> What interpreters such as GNU APL does is to first evaluate b+c, resulting in ...

i_don_t_know · on March 13, 2020

Some implementations use reference counting. So in your example, for + the output requires as much memory as the inputs, and if at least b or c have a ref count of 1, then you can reuse one of the inputs for the output. Otherwise you have to allocate memory to hold the sum of b and c. But that intermediate sum has a ref count of 1 and can be reused for the final output.

The key is to code your primitives in such a way that you can reuse one of the inputs as the output.

You can also do clever tricks that describe the array transformations rather than perform them. It’s similar to what happens during stream fusion in Haskell. See https://news.ycombinator.com/item?id=17506789 for more details.

beagle3 · on March 14, 2020

IIRC numexpr got about x2-x5 faster when they switched from numpy's implementation (which naively mostly works as you describe, one op at a time, refcounted, though no good reuse) to a VM that reuses temporary result memory and works in 8KB pages (thus getting way, way better cache use).

But I'm not familiar with an APL/J/K implementation that does.

i_don_t_know · on March 14, 2020

I didn’t know about numexpr. That looks really interesting. Thanks.

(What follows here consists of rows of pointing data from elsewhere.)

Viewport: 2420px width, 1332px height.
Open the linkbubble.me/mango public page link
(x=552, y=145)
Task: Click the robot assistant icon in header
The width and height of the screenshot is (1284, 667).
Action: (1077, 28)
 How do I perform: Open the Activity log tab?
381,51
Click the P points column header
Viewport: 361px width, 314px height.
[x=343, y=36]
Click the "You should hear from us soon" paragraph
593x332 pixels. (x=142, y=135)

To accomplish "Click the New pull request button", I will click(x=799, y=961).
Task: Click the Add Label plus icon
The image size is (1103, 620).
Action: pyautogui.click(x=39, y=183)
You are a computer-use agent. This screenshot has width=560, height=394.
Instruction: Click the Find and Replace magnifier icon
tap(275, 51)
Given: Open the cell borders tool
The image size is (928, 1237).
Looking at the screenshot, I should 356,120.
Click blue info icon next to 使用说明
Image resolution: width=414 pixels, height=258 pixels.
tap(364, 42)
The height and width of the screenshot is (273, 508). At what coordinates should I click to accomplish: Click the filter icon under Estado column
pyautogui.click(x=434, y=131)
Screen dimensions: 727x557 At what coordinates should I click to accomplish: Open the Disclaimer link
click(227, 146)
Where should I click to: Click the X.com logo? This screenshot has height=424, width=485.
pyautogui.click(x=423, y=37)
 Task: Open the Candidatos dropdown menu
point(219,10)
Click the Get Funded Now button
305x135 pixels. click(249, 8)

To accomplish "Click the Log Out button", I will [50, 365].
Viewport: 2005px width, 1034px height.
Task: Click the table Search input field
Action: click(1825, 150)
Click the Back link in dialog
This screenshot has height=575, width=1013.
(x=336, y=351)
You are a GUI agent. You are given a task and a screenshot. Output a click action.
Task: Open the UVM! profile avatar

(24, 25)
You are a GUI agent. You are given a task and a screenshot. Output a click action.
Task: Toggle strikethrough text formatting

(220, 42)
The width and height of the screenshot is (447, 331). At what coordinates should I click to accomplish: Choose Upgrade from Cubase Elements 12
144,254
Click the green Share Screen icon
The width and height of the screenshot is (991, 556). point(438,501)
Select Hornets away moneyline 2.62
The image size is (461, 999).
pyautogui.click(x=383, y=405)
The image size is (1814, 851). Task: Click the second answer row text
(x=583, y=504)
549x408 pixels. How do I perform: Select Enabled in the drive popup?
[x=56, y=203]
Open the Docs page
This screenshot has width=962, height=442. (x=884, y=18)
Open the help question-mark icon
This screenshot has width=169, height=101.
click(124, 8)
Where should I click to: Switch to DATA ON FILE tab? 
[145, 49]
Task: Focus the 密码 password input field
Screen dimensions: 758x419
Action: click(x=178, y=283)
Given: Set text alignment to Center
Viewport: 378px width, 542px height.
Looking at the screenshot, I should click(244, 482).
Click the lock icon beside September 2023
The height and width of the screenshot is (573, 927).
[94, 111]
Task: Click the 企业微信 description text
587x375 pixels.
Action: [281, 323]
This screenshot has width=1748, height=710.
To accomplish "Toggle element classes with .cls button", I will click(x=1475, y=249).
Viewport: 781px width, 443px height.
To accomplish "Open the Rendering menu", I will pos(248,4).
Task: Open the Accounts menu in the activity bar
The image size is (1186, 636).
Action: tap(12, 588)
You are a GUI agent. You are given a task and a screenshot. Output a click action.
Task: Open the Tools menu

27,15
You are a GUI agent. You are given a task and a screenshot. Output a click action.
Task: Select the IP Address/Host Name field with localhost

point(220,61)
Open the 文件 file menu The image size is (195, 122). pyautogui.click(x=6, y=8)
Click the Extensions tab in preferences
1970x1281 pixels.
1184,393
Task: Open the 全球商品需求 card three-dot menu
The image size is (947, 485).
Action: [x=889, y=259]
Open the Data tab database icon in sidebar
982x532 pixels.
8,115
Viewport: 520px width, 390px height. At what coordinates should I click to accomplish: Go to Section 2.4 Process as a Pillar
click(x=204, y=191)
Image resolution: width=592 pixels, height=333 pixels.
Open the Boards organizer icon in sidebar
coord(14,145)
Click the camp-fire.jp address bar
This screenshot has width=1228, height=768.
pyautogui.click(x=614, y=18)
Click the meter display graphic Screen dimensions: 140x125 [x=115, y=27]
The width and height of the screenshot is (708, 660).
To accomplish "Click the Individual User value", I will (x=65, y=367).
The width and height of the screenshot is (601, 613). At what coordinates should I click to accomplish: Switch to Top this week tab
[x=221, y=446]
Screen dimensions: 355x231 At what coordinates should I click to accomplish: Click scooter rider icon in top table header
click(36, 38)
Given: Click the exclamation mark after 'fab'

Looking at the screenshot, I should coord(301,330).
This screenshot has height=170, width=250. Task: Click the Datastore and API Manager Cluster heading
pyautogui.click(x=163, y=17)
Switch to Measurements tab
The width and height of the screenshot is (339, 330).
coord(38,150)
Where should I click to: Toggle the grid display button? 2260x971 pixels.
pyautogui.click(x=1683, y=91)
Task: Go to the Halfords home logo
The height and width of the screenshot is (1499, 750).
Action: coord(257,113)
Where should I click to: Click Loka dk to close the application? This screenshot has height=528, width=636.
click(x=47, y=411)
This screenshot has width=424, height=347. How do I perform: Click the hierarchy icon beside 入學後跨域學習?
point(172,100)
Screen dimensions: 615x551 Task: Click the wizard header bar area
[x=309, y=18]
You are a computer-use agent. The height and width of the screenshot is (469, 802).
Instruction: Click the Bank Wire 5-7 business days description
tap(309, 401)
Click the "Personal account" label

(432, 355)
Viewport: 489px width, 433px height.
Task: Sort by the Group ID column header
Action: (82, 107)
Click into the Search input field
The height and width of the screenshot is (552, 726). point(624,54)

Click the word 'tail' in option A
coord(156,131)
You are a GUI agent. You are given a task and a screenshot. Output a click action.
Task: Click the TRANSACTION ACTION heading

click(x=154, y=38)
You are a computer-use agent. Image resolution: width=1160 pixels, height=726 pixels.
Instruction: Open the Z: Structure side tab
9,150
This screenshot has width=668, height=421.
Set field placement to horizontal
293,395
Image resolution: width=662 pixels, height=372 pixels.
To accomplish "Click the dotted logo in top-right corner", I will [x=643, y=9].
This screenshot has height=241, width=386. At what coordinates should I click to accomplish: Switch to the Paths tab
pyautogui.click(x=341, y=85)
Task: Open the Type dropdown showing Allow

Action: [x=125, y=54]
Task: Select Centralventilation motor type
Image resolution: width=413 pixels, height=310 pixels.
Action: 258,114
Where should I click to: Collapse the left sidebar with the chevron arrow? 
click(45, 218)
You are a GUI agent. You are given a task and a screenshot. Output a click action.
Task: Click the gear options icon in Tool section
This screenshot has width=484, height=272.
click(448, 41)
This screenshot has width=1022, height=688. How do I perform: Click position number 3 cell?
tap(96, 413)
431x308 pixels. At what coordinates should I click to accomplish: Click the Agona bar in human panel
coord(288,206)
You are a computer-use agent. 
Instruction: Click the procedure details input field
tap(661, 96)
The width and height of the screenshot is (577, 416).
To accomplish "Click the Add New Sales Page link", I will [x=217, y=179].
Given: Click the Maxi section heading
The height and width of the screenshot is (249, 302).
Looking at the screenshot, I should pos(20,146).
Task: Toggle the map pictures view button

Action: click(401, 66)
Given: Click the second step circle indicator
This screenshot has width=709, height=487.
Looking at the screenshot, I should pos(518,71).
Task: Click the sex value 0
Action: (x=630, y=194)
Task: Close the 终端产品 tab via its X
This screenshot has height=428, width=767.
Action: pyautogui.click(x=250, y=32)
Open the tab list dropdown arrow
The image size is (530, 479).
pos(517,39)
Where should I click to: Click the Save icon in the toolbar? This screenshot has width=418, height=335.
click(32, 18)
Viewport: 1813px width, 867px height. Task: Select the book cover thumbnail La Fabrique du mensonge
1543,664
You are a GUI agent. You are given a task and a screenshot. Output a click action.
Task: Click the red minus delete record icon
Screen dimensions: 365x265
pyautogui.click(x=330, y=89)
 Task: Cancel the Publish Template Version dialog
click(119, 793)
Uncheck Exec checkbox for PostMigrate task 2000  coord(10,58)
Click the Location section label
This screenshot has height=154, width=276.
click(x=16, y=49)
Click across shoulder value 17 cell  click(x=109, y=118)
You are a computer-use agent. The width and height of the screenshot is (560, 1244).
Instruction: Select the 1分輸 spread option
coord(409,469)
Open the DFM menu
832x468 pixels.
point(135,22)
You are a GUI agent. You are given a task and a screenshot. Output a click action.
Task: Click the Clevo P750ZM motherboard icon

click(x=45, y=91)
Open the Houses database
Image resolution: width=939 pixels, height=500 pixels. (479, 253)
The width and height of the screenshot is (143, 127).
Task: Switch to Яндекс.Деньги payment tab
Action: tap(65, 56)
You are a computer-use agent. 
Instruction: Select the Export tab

kd0amg · on March 13, 2020

Typical practice seems to be having a large collection of ad hoc local transformations that look for specific combinations of operations. I've only really seen more general static analysis aimed at not materializing intermediate arrays in academic research.

Expression tree IR is maybe the wrong setting to do this sort of fusion for APL. What you want for a+b+c is a 3-argument scalar function applied to a, b, and c, but you need something other than actual APL expressions for that.

sedachv · on March 14, 2020

The full APL grammar is not context-free:

https://www.youtube.com/watch?v=7Z0wzY9Oip4

The strict top-down, right-to-left evaluation makes parsing unnecessary for interpreters; you just need a tokenizer. Obviously this became a problem when people started to think about compilers.